Propafenone is an antiarrhythmic agent with recognized cardiac myocyte repolarizing K+ current inhibitory effects. It has two known electropharmacologically active metabolites, 5-hydroxy- and N-depropylpropafenone, whose K+ current inhibitory effects are less thoroughly elucidated than those of the parent compound. This study characterizes and directly compares the pharmacologic interaction of all three compounds with two key repolarizing K+ currents, the rapidly activating delayed rectifier IKr and the transient outward current Ito, using the whole-cell patch-clamp technique in isolated rabbit ventricular myocytes. All three agents potently inhibited IKr with IC50 values of 0.80 +/-0.14, 1.88 +/-0.21, and 5.78 +/-1.24 microM for propafenone, 5-hydroxypropafenone, and N-depropylpropafenone, respectively, based on reduction of peak tail current amplitude following repolarization from +50 mV to -30 mV. IKr inhibition was concentration- and weakly voltage-dependent, with a time course from channel activation that was well described by a single exponential model and consistent with open channel block.
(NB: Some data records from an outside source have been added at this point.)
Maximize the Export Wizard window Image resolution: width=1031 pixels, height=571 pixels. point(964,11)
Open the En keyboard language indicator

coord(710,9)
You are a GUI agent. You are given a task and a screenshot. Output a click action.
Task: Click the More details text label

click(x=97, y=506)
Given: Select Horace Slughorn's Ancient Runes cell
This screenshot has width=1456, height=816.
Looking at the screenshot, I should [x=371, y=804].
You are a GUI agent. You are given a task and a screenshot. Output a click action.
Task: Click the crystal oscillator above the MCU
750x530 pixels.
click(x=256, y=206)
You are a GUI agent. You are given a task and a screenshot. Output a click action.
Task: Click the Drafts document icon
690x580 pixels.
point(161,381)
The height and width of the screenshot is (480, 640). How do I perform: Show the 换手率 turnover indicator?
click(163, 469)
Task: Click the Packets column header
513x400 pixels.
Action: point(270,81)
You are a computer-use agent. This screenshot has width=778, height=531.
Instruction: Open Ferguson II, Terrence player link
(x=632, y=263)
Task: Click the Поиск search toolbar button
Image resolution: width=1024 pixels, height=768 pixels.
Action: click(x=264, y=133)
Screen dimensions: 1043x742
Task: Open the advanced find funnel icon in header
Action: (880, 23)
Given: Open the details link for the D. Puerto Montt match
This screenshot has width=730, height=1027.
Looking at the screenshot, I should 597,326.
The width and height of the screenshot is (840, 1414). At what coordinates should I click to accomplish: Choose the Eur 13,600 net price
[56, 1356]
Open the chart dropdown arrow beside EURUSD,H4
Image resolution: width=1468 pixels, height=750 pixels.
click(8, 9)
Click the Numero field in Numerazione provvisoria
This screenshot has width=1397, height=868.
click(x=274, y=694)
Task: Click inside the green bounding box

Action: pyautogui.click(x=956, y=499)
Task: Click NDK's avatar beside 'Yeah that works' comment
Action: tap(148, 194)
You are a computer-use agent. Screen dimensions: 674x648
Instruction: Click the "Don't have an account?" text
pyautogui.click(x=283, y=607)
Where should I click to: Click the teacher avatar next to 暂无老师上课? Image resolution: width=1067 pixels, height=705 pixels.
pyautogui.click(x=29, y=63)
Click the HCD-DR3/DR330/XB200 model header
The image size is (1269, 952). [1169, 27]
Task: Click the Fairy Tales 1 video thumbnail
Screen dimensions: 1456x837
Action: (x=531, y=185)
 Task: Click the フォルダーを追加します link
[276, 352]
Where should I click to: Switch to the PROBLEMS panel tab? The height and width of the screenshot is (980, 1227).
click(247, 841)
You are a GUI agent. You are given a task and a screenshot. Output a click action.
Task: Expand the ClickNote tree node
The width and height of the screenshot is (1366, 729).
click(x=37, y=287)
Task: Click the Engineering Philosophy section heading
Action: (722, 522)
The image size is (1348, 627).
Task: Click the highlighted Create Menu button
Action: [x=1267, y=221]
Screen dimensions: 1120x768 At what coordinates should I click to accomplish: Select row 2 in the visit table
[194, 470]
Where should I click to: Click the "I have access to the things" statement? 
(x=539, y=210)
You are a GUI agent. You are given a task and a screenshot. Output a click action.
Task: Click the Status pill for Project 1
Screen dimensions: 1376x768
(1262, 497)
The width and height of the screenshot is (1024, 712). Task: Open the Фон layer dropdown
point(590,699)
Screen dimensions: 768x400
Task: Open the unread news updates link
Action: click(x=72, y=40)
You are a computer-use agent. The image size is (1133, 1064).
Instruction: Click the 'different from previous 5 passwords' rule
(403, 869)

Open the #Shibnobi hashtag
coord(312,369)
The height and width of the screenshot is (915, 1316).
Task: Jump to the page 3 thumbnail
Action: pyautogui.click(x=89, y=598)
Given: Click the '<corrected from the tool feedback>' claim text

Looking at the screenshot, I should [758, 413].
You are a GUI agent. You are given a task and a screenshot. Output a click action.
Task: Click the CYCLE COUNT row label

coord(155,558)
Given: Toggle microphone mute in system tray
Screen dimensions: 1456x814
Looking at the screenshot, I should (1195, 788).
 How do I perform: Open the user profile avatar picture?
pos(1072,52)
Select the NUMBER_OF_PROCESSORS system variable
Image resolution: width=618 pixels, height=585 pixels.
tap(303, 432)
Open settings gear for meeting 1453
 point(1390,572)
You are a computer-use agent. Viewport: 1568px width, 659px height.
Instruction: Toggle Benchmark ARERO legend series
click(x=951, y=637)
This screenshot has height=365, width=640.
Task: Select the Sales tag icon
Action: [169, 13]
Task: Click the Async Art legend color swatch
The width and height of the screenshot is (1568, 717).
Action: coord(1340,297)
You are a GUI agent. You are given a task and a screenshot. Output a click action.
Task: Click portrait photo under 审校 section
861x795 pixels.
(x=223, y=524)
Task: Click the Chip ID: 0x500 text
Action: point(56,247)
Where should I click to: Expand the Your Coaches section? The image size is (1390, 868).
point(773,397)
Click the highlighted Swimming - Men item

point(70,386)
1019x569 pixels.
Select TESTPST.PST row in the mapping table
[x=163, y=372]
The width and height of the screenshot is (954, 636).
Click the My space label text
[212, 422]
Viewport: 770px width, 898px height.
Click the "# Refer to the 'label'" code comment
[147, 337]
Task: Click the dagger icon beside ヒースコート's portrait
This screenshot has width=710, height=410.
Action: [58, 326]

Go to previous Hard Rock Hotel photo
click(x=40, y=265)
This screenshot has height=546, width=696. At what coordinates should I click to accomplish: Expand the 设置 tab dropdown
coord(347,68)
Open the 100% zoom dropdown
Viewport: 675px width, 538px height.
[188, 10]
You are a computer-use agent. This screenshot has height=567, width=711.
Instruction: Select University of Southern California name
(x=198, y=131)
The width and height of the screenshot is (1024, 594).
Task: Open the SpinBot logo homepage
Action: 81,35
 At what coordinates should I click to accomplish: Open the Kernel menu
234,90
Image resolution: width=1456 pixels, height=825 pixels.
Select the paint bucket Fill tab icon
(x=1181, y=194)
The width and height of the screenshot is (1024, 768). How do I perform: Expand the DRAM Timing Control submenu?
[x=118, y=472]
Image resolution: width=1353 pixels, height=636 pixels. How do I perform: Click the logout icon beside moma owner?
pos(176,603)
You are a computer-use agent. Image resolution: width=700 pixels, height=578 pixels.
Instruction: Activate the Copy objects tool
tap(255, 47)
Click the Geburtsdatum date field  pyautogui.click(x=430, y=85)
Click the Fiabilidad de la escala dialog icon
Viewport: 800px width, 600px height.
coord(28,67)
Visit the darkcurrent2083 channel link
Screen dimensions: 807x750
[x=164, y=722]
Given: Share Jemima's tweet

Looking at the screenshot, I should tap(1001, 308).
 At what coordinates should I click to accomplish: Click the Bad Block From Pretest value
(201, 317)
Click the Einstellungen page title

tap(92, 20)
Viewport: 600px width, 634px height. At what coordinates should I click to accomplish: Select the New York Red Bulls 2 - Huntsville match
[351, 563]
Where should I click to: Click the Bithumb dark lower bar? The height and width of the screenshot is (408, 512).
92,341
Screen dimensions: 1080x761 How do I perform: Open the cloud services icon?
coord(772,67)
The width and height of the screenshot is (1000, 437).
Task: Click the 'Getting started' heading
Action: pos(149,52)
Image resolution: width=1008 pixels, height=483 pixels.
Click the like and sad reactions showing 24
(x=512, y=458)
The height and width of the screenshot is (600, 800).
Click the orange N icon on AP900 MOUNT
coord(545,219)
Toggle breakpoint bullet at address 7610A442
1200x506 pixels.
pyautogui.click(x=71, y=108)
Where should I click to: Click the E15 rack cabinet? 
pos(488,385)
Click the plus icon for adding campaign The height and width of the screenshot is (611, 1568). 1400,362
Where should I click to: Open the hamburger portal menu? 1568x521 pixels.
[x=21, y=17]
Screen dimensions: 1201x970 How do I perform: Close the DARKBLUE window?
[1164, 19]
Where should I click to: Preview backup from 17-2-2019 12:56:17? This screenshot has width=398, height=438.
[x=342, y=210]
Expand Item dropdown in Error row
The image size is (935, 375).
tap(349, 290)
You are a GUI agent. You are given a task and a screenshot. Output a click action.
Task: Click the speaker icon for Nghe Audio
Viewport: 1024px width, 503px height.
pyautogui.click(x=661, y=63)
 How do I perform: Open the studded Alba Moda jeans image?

Propafenone and its 5-hydroxy and N-depropyl metabolites also blocked Ito with IC50 values of 7.27 +/-0.53, 40.29 +/-7.55, and 44.26 +/-5.73 microM, respectively, at +50 mV. No significant drug effects were observed with respect to Ito voltage dependence of steady-state inactivation or time course of recovery from inactivation. The preferential interaction of propafenone and its metabolites with IKr relative to Ito in ventricular myocytes sheds new light on the anti- and proarrhythmic activity of propafenone in vivo.